PinkTulips · 14/03/2009 13:12

i presume the op means she's not one of the idiots on the road who drives 30 on a road that warrants a higher speed. i live in the country too and there are alot of drivers who toddle along at 25/30 in 50/60 zones and tbh they're probably alot more dangerous than those of us who dive at the higher, but legal, speed as when you're driving 50 on a bendy road and turn a corner and come up behing one of these drivers you have to brake quite sharpish.
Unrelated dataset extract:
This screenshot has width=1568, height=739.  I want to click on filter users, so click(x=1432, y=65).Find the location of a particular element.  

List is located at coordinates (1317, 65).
op... my dp is the same... in fact he seems to have gotton worse since i learned to drive (male ego). if i try and issist on driving he'll refuse to come (not handy when the only reason all of us are in the car together is the very rare occasion he needs to be there for something)

he drives too fast on country roads and doesn't seemt to grasp that yes... he can keep to the road just fine but these roads are too narrow for 2 cars to pass so if he turns a corner and meets an oncoming car he's going too fast to stop in time without slamming the breaks and that's just dangerous. his response to me last time i gave out about him driving 50/60 on a bog road? 'well the speed limit is 80kph [approx 55 mph]'..... the speed limits in this country are mad as the type of road qualifies the speed... all national roads are 80kph, whether they're bog roads or the main roads between towns it's 80kph... everyone knows it's this huge joke but now he's using it as his excuse

he also drives up the arse of other cars and slams on the brakes rather than stop in time at junctions and spends the whole time in the car swearing, blinding and getting aggressive.

it's gotton to the point where i avoid getting in the car with him if at all possible, the only 2 times i have since xmas were to be driven to the hospital to give birth, to our friends childs birthday party and to go get ds2 registered as he had to be there.

MadamDeathstare · 14/03/2009 13:24

This reply has been deleted

Message withdrawn at poster's request.